N27 cells were treated with 100 nM or 300 nM Aur alone or in combination with 100 µM PQ for 18 hrs. (a) Oxygen Consumption Rate (OCR) trace was determined using a Seahorse XF24 Analyzer. (b) Maximum Respiratory Capacity (c) Reserve Respiratory Capacity (d) Baseline Respiratory Capacity and (e) ATP Turnover where all decreased in cells treated with Aur and PQ and further decreased with the combined treatments. (e) Proton Leak was increased in cells treated with PQ alone or combined with Aur. α = p<0.05 compared to control, β = p<0.05 compared to 100 nM Aur, χ = p<0.05 compared to 300 nM Aur, φ = p<0.05 compared to 100 µM PQ (n = 5−15) as determined by 1-way ANOVA. Bars represent mean ± SEM.
Figure 6
Figure 6. Oxygen Consumption Rates (OCR) and respiration parameters in mock control and TrxR2 deficient cells.
Stably transfected cells were treated with 100 µM or 300 µM PQ for 6 hrs. (a) Oxygen Consumption Rate (OCR) trace was determined using a Seahorse XF24 Analyzer. (b) Maximal Respiratory Capacity (c) Reserve Respiratory Capacity (d) Baseline Respiratory Capacity and (f) Proton leak where all decreased in cells treated with 300 µM PQ. (e) ATP turnover was decreased in TrxR2 deficient cells with no PQ treatment compared to mock control. * = p<0.05 compared to mock control with same PQ concentration treatment. ** = p<0.01 mock control with same PQ concentration treatment (n = 7−9) as determined by two-tailed students t-test. Bars represent mean ± SEM.
Figure 7
Figure 7. Effects of Aur treated or TrxR2 deficient N27 cells with 6OHDA.

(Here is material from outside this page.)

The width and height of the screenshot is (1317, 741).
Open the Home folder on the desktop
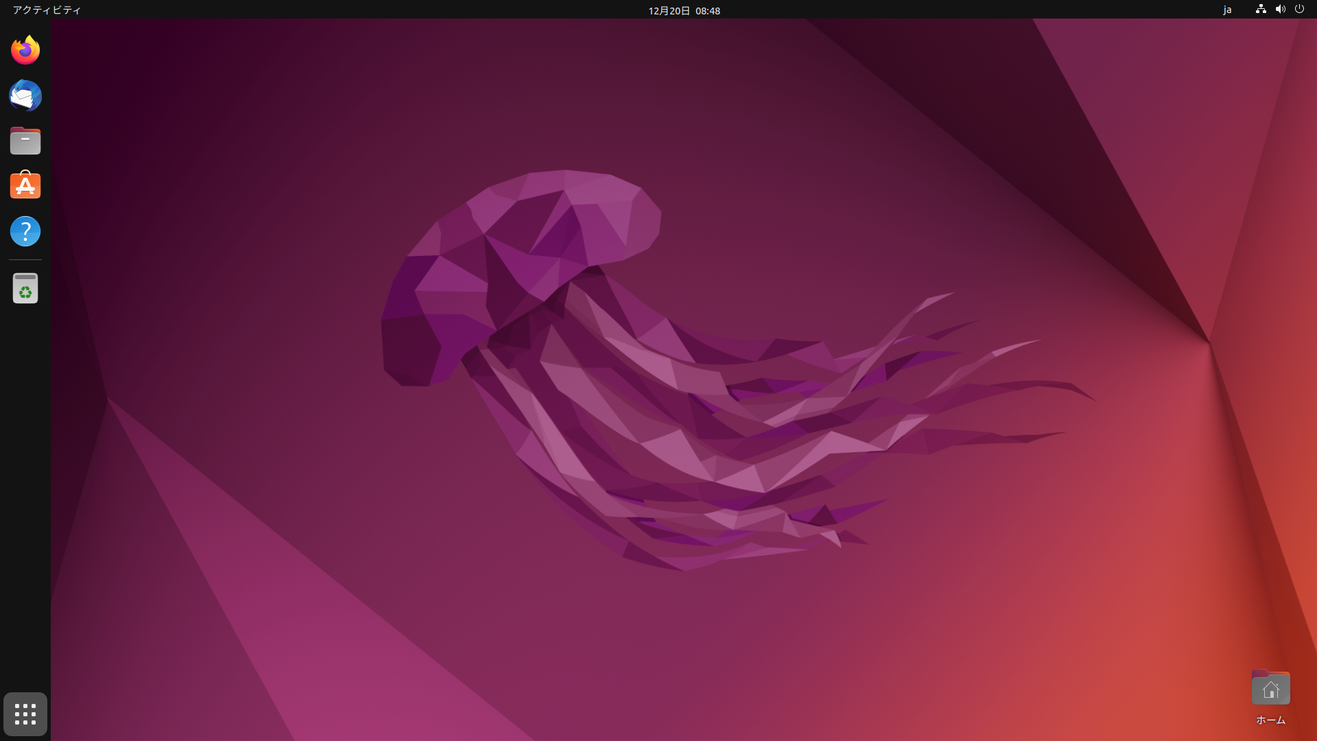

(a) N27 cells were exposed to varying concentration of 6OHDA and Aur for 24 hr and cell death was measured via percent LDH released (n = 8−16). * = p<0.001 compared to 0 nM Aur with same 6OHDA concentration; # = p<0.001 compared to 100 nM Aur with same 6OHDA concentration determined by 2-way ANOVA. (b) Maximal respiratory capacity and (c) Reserve respiratory capacity were measured with an XF analyzer after 18 hr incubation (n = 4−5) * = p<0.05, ** = p<0.01 as determined by 1-way ANOVA. (d) TrxR2 mock and deficient cells were treated with varying concentrations of 6OHDA and cell death was measured (n = 6−12). *** = p<0.001 as determined by 1-way ANOVA. (e) After 6 hr incubation with 6OHDA there was a significant decrease in both maximal respiratory capacity (e) and reserve capacity (f) in TrxR2 deficient cells alone and treated with 30 µM 6OHDA (n = 7−11) determined by two-tailed students t-test ** = p<0.005, *** = p<0.001. Bars represent mean ± SEM.